We do notice a preponderance of green amongst the XL sector indices suggesting the realized vols did in fact perform well vs the seemingly cheap IVs we spotted earlier.
But we did not see this hold for the broader indices. It also doesn’t mean that the IVs were absolutely cheap — after all, the lagged VRP’s on average are still higher than 100%…these options turned out to be fairly priced vs the subsequent realized vol.

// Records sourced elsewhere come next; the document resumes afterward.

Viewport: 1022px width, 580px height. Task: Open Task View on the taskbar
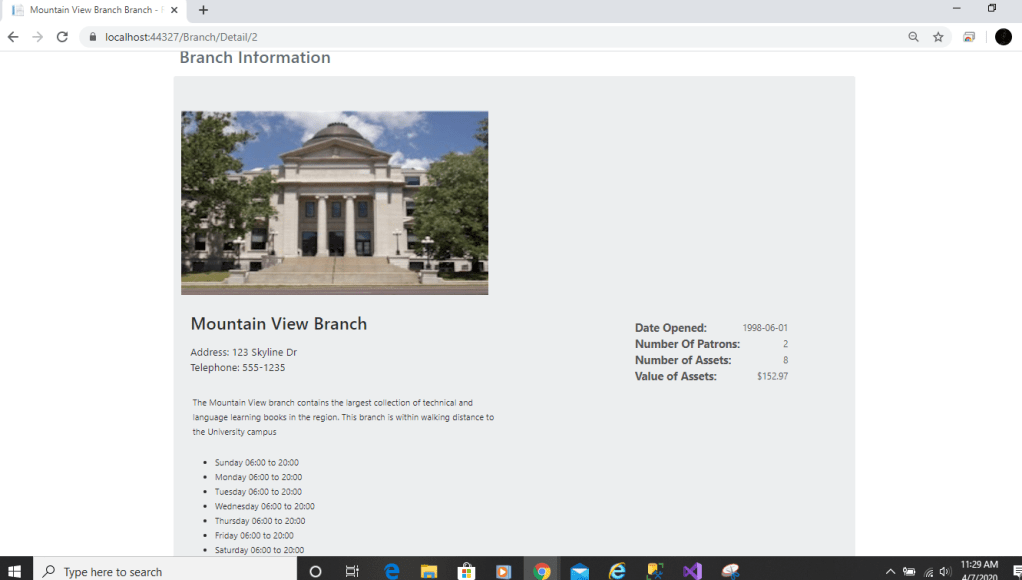click(x=352, y=571)
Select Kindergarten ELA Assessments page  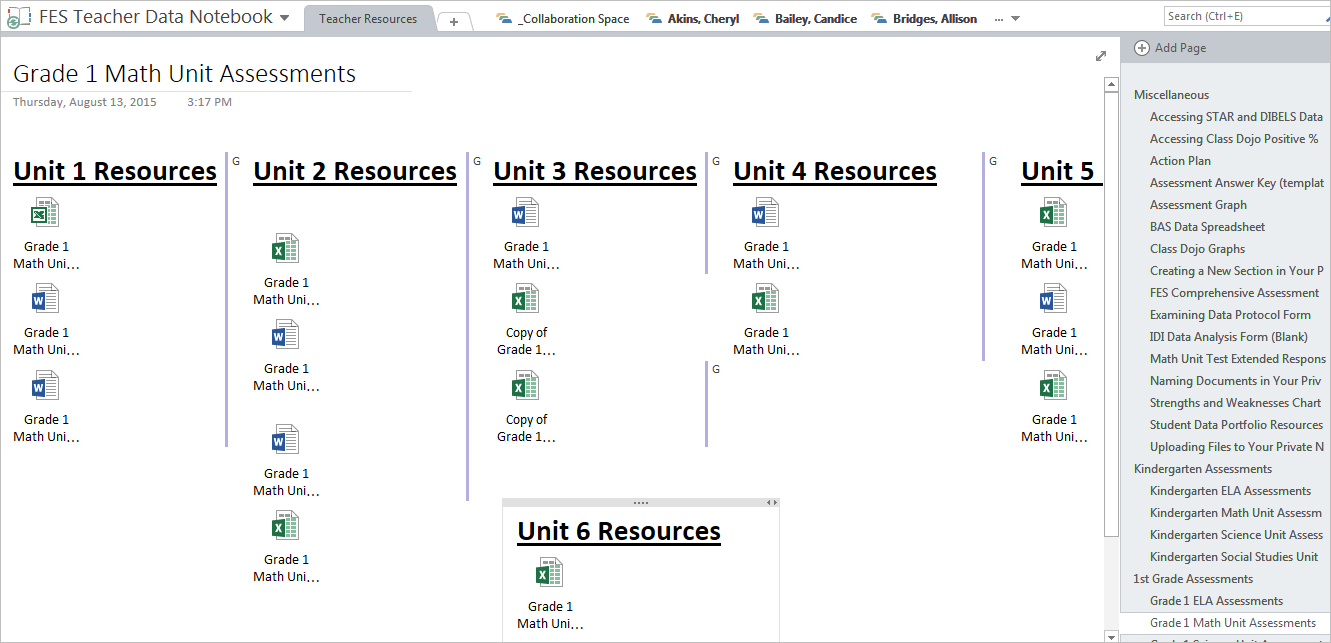[1230, 491]
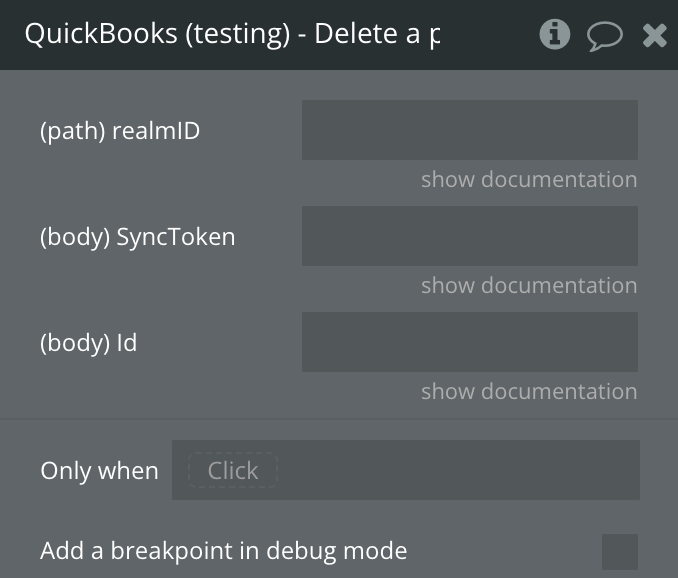This screenshot has height=578, width=678.
Task: Click the (body) Id input field
Action: coord(470,342)

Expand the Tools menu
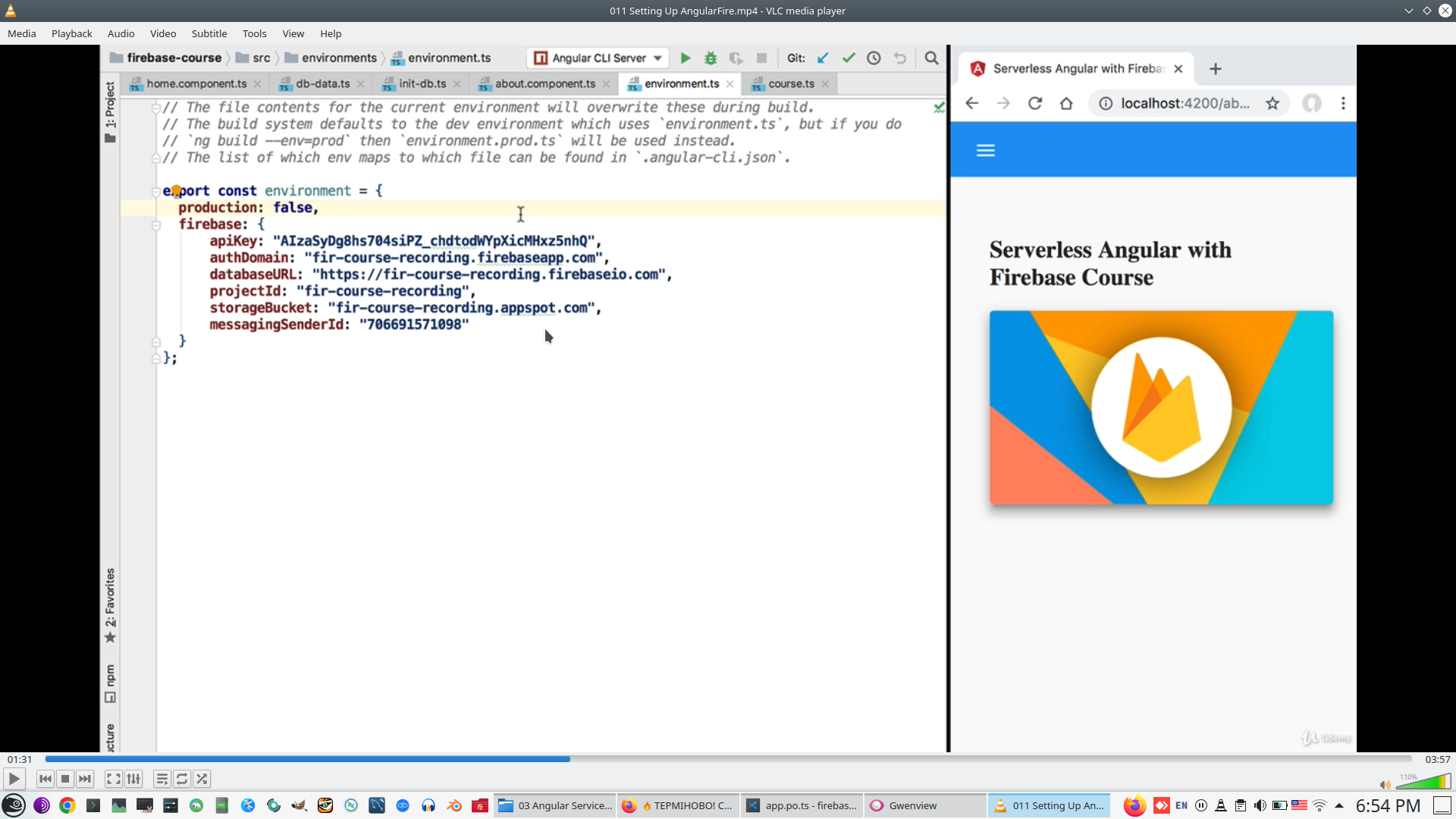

Overall nothing stands out as blatantly interesting. At the same time, the non-finding, is also not a dead end. This exploration is incapable of being conclusive. It’s a year of data in 43 names with overlapping windows which means it’s not much data at all. Furthermore, the sample sizes in these individual cells is also small — sure when the XLU trend ratio was between 1.5 and 1.6 the options turned out to be cheap the following month but how often did that happen? That could be a sample size of 1. FXI and URNM never even experienced a trend ratio greater than 1.6.
Wrapping up
Like the last post, this was a demonstration of how to explore a vol idea. We started with the premise that realized vol measures can be a poor reflection of what an asset’s future volatility might be because its sensitive to the sampling period.
By choosing a different sampling period (which is what we effectively did by partitioning by trend ratio) we change the VRP which means changing how cheap or expensive the options appear. Then we see if our adjustments singled out vols that did in fact turn out to be mispriced.
There are so many parameters to play with. These were just a few from this post but you can imagine so many more:
- Realized vols from different sampling periods
- Different ways to compute realized vol (close-to-close vs range aware computations)
- Any number of implied vols you can choose from the surface.
- Asset classes, sectors, individual tickers
Personally, I start with ideas that make sense. If I measure realized volatility in 2 different ways and get vastly different numbers, it seems possible that the market might blend them incorrectly. Seems like a good place to look.
[💡General observation: The downside of an interpretable hypothesis, is you’ll probably have company. There are quant funds that generate signals they don’t even understand. The downside is when it goes wrong, it’s harder to troubleshoot. But at least nobody else is likely to find the edge while it persists.
In any case, that style of trading sounds like alien hunting. I am incapable of putting myself into the mind of alien to understand what it might do so it’s not a sport I’d think to play.]